Number of points/nodes between two points in the web ring. By default number_of_nodes_in_ring = 2

cores

Number of cores for parallel calculations of a model (4 by default)

Value

sampler_MaxWiK() returns the list:

  • results: results of all the simulations;

  • best: the best value of parameter;

  • MSE_min: minimum of MSE;

  • number_of_iterations: number of iterations;

  • time: time of sampling in seconds,

  • n_simulations: the total number of simulations.

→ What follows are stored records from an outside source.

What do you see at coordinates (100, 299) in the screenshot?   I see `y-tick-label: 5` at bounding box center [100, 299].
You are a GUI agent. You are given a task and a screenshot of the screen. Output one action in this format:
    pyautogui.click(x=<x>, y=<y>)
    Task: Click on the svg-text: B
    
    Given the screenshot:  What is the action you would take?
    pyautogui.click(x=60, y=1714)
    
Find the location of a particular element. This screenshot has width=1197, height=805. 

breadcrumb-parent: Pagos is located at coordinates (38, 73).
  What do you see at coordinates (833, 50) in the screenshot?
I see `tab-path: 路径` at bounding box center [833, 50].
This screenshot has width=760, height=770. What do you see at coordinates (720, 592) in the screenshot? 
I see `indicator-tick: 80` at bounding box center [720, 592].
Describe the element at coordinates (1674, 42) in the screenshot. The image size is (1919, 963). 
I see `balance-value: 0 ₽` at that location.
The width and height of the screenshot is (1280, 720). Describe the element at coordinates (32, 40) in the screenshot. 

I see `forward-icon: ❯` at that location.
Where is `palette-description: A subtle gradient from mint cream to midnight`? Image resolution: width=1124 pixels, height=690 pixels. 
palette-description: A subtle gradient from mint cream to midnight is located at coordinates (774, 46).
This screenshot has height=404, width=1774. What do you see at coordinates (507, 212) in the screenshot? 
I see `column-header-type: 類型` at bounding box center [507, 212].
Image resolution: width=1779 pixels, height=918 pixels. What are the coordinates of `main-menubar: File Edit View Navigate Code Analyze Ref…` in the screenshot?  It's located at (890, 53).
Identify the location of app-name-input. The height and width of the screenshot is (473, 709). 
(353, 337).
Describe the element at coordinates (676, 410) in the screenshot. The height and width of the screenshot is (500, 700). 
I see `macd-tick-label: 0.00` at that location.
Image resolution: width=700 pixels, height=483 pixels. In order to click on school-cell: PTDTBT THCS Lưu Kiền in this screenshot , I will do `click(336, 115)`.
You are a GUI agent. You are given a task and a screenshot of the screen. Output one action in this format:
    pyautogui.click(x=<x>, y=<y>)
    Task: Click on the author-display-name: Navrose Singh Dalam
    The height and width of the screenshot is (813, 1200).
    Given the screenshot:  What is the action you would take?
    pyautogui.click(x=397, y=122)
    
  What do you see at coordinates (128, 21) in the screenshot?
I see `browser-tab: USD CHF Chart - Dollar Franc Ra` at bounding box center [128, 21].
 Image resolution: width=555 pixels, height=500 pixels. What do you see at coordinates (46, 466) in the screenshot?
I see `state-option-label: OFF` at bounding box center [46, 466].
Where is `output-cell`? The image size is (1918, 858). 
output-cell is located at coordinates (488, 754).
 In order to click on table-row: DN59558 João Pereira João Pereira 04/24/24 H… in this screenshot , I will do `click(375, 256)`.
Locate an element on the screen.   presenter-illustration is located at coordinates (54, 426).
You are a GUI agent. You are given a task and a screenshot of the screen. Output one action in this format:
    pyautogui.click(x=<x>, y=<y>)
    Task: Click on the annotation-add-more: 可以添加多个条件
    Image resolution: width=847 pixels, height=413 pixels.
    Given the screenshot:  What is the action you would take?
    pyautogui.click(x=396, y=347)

sampler_MaxWiK_parallel() returns the same output as in sampler_MaxWiK().

Functions

  • sampler_MaxWiK_parallel(): Function to generate parameters and simulate a model based on MaxWiK algorithm

Examples

MaxWiK::MaxWiK_templates(dir = tempdir()) # See the template 'MaxWiK.Sampling.R' 
# and vignettes for usage.
MaxWiK::MaxWiK_templates(dir = tempdir()) # See the template 'MaxWiK.Sampling.R' 
# and vignettes for usage. For parallel implementation 
# change the function 'sampler_MaxWiK()' to 'sampler_MaxWiK_parallel()'.